Department of Energy Convergence Engineering, Cheongju University, Eumseoung 27739, Republic of Korea
Correspondence to:jeha@cju.ac.kr
This is an Open Access article distributed under the terms of the Creative Commons Attribution Non-Commercial License (https://creativecommons.org/licenses/by-nc-nd/4.0/) which permits non-commercial use, distribution and reproduction in any medium without alteration, provided that the original work is properly cited.
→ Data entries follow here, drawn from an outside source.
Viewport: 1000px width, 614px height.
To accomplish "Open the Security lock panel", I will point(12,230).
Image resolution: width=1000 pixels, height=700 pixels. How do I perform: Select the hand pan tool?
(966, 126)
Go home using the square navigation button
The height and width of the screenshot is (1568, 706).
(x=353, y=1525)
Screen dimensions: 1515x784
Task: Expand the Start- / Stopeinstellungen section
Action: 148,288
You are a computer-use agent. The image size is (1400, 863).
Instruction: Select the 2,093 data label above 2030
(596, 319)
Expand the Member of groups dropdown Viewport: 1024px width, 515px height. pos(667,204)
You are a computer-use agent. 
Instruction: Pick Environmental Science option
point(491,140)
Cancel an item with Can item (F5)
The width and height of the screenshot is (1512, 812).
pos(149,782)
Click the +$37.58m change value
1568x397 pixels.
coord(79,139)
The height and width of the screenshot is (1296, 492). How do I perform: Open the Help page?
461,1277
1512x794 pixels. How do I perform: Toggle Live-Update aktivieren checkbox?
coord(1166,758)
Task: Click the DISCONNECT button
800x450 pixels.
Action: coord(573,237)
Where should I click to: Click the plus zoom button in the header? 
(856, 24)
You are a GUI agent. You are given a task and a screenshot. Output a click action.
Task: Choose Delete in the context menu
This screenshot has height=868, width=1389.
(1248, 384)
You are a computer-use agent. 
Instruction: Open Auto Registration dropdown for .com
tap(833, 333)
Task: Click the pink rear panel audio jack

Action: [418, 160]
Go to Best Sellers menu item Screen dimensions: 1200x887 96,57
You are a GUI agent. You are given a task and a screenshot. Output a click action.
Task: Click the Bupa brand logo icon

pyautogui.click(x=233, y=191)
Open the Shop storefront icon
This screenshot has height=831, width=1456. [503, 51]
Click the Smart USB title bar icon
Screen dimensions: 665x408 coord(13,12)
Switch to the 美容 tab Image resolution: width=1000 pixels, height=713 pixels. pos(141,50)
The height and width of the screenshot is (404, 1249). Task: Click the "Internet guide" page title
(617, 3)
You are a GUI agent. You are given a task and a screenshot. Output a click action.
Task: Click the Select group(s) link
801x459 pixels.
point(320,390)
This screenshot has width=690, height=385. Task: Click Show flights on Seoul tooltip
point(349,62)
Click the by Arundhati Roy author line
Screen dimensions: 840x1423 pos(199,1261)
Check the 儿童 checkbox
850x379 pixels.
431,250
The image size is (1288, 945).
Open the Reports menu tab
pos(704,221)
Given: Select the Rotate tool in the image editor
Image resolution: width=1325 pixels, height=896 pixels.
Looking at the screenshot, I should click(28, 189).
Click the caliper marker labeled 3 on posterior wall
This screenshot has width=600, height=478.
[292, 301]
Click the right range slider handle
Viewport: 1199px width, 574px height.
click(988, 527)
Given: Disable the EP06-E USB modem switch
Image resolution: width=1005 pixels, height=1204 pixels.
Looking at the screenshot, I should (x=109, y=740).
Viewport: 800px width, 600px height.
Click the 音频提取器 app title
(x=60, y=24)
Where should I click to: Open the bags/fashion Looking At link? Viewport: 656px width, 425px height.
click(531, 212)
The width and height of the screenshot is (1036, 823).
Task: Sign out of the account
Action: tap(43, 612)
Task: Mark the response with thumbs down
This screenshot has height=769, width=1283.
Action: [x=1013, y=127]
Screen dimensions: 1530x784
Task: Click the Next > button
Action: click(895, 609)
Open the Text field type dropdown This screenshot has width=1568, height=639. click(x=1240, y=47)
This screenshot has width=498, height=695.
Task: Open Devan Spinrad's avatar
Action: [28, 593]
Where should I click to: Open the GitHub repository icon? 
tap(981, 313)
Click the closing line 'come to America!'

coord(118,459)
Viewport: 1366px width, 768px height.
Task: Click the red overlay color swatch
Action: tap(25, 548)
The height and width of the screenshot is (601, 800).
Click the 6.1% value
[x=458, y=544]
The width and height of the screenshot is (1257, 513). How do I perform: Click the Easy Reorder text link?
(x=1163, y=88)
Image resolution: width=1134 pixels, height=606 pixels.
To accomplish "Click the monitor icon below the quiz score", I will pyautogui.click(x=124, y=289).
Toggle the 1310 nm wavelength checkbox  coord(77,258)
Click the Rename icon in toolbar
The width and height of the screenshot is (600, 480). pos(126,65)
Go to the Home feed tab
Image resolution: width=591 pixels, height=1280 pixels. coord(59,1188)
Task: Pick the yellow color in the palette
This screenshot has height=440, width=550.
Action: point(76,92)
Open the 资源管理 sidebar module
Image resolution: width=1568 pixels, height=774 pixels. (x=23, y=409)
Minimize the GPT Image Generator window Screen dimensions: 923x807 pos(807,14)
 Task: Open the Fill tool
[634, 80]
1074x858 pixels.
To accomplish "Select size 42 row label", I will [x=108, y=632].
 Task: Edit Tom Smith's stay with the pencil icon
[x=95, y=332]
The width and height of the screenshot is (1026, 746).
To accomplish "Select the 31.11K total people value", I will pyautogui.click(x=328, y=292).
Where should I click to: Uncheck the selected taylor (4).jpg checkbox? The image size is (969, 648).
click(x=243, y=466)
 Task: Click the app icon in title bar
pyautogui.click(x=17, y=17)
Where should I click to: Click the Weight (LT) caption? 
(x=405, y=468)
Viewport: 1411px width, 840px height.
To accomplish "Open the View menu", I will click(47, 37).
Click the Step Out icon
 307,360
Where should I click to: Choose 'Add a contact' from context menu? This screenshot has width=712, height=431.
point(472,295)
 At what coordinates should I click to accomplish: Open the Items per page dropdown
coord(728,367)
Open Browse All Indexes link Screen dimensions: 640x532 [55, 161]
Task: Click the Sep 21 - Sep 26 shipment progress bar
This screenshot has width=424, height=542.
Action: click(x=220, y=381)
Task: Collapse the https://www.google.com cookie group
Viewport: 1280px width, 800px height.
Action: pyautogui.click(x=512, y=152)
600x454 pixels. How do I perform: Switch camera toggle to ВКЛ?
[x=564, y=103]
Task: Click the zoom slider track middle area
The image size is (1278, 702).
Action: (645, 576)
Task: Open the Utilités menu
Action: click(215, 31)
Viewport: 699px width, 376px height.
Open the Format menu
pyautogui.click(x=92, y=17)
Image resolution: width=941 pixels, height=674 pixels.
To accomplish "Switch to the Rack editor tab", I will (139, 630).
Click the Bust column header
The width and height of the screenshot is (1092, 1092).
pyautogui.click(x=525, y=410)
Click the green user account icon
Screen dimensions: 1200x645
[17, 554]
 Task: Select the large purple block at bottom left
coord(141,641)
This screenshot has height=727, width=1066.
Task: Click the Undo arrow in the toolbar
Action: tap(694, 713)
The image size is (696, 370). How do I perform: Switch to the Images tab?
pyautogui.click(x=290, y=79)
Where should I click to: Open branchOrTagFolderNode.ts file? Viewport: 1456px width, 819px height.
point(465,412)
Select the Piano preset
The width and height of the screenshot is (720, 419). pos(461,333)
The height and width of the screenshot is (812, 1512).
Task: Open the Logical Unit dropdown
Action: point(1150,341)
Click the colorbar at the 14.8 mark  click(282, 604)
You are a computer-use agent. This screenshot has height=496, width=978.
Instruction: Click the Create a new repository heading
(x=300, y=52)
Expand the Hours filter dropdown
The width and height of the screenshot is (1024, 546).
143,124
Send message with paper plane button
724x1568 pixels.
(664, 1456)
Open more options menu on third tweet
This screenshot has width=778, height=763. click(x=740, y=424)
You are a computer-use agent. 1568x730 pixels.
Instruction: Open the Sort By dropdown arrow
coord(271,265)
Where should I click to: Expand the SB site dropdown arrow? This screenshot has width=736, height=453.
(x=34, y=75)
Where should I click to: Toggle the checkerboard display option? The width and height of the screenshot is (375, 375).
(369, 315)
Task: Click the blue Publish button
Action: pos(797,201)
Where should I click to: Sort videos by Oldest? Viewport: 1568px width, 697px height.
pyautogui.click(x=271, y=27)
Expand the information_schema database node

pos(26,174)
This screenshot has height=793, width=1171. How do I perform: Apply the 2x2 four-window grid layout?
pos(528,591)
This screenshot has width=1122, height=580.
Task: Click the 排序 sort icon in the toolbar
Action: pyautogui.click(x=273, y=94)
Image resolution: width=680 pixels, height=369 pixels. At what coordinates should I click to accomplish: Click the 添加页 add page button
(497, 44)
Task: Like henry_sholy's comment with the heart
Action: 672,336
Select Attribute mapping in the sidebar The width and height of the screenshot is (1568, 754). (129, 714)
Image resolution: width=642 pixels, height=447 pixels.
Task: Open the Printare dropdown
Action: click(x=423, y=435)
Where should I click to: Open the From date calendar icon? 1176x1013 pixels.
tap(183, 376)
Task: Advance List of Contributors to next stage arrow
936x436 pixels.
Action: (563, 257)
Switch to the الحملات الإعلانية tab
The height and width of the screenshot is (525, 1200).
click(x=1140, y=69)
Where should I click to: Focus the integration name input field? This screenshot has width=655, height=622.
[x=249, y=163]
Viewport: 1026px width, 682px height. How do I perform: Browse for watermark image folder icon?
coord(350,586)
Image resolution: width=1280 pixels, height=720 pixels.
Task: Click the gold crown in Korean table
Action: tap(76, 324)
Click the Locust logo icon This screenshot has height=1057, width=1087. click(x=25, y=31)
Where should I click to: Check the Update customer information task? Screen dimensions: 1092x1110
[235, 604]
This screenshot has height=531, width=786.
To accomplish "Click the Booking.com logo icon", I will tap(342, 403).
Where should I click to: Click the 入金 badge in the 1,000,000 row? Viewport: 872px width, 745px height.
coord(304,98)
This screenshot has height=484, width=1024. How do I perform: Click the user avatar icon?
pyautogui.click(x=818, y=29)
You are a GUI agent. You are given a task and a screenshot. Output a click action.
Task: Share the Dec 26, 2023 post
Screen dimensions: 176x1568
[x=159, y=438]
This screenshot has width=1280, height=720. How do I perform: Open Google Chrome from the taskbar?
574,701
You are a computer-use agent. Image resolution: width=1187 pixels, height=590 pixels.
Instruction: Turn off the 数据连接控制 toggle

We investigated different moisture barrier layers, including inorganic Al2O3 films and six multilayer (dyad) barriers combined with an organic parylene C polymer. These dyads with varying thicknesses (i.e., 1-dyad, 2-dyad, and 3-dyad) were prepared on a polyethylene naphthalate (PEN) substrate. A single Al2O3 film on a PEN with an optimal thickness of 70 nm effectively acted as a moisture barrier. The measured water vapor transmission rate (WVTR) was 9.64 × 10−2 g/m2/day. Furthermore, a 2-dyad barrier, comprising an Al2O3 layer (70 nm) paired with parylene (700 nm), exhibited an even lower WVTR of 2.01 × 10−4 g/m2/day. We employed a 2-dyad barrier to laminate a flexible photovoltaic (PV) cell and assessed its performance under damp heat conditions of 85 ∘C and 85 % relative humidity. After undergoing a damp heat test for 500 h, the PV module exhibited a light conversion efficiency of 18.25 %, which is only 2.8 % lower than that of the initial module. The 2-dyad barrier composed of Al2O3-parylene layers has been demonstrated to be highly effective in preventing moisture penetration. Thus, it is an excellent encapsulation layer for the fabrication of flexible solar modules.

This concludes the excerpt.